Léo Marjane, star of the collaborationist Radio Paris from 1941 to 1944, has died at an immense age.

Her greatest hit was Seule ce soir, written by Charles Trenet.

Comments

  • clarrieu says:

    Dear Norman, when I informed you about this news, I was certainly not expecting to see such a miserable headline, but rather a tribute to an artist… For the record, Marjane was acquitted at the liberation. Is that the same blog which denounced the ridiculous Dutilleux story one year ago?

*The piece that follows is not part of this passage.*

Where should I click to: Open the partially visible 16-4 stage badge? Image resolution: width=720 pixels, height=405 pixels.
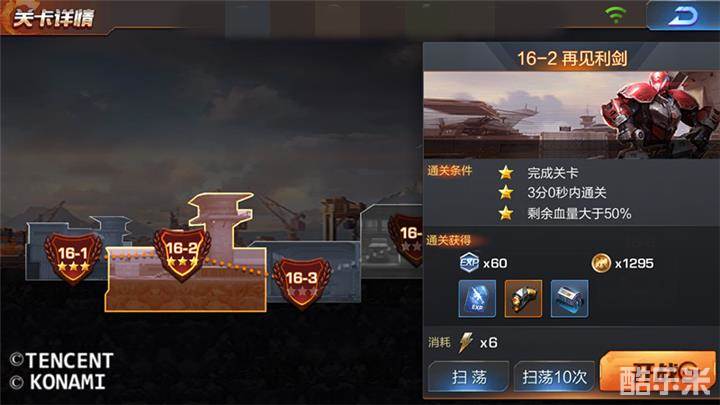405,239
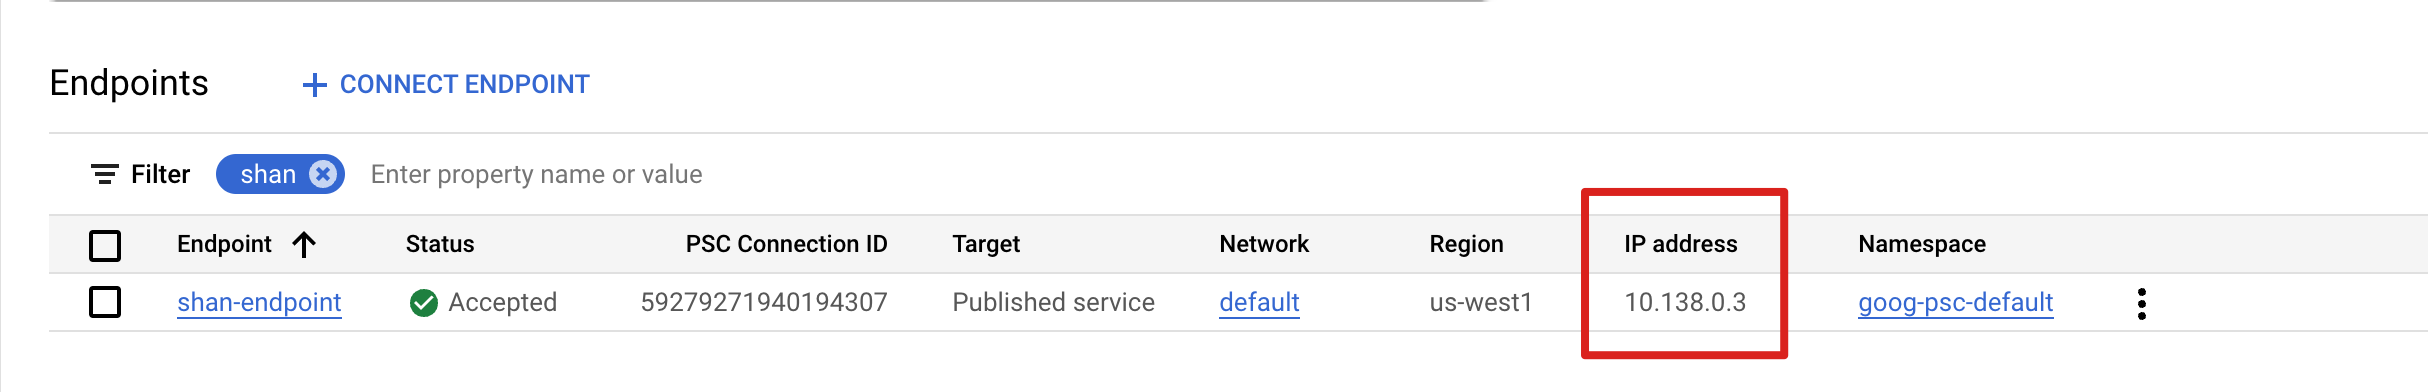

    • norman lebrecht says:

      Dear Christophe
      In the eyes and ears of those who suffered under the German occupation and the Vichy regime – my family among them – she is eternally identified as the music that played over occupation radio. After the war she was, as you rightly say, acquitted of active collaboration – denouncing fugitives, sleeping with the enemy – but she cannot escape identification with the period of her greatest success. best, Norman

      • Robin Worth says:

        It is a fact, sad but true, that some of the greatest French writers of the twentieth century, for instance Louis-Ferdinand Celine and Robert Brasillach, were not mere Vichy sympathisers but nazi supporters and anti-Semites of the worst kind. But their work must be judged on intrinsic merit, and the same applies to Marjane.

    • Furzwängler says:

      Unfortunately, once tainted by the pungent scent of Eau de Vichy it is very difficult to wash off. The composer Canteloube, the writer André Gide, the fashion icon Coco Chanel, the vocalist Léo Marjane you have mentioned, and most likely also Edith Piaf – so many were tainted to a greater or lesser degree. But then that applied to the French population in general – there were so very many of what the French call “collabos”, a fact that in France they are mostly still in denial about until this day, and try to sweep under the carpet.

      • Clarrieu says:

        See, tons of sopranos have been performing or recording “Chants d’Auvergne” since the war, without feeling the need to “wash off” anything. As for Marjane: while I totally agree that no biographical note about her should ignore those years, Norman rightly remarks there were (basically) two categories of behaviours: people who just continued to live, work and do their daily job to earn a living, and people who did “more”. The problem I have with this headline is that it associates her unmistakably with the latter category. Of course a singer’s job means public exposure and broadcasting. But she continued to do her work, like bakers continued to bake bread (including for German occupants) during those years. Would you write “Vichy baker bakes bread” about every French village’s bakery 1940-44?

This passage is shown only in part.